### DATA EXCERPTS ###

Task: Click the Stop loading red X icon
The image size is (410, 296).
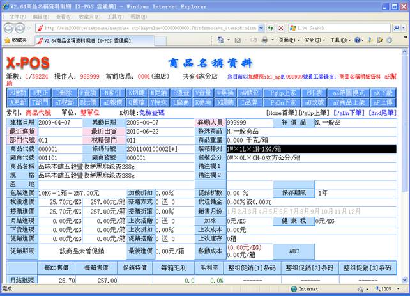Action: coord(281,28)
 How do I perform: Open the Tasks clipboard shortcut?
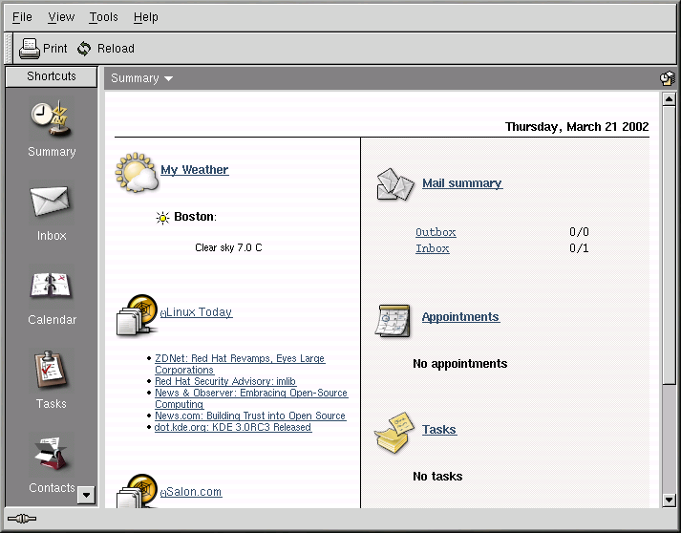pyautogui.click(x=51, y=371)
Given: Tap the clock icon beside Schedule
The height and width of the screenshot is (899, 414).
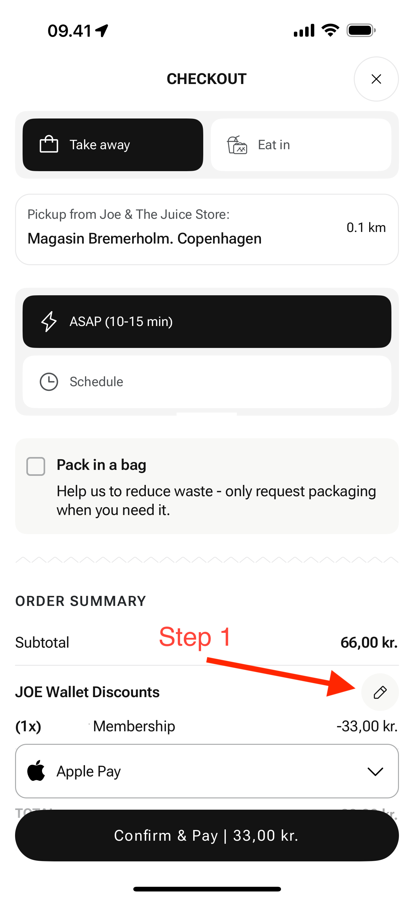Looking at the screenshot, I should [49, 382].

###
### DATA EXCERPTS ###

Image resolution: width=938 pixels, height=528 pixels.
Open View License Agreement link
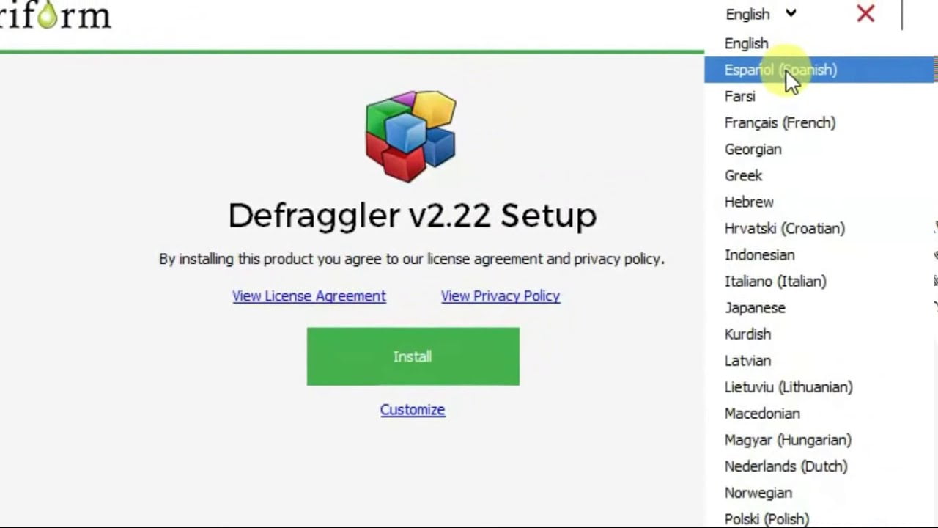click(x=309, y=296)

###
### DATA EXCERPTS ###

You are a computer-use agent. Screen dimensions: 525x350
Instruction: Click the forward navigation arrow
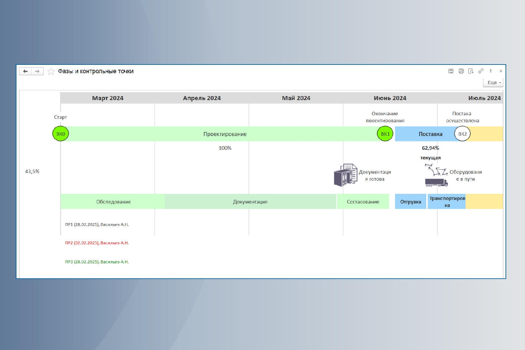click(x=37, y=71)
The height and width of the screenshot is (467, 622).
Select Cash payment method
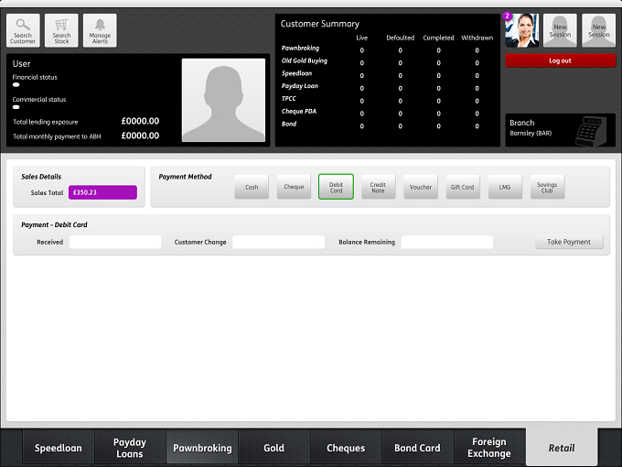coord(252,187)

###

Show every line in the entries where the string "icon" occurs.

Task: Click the Stop loading red X icon
Given: Tap the clock icon beside Schedule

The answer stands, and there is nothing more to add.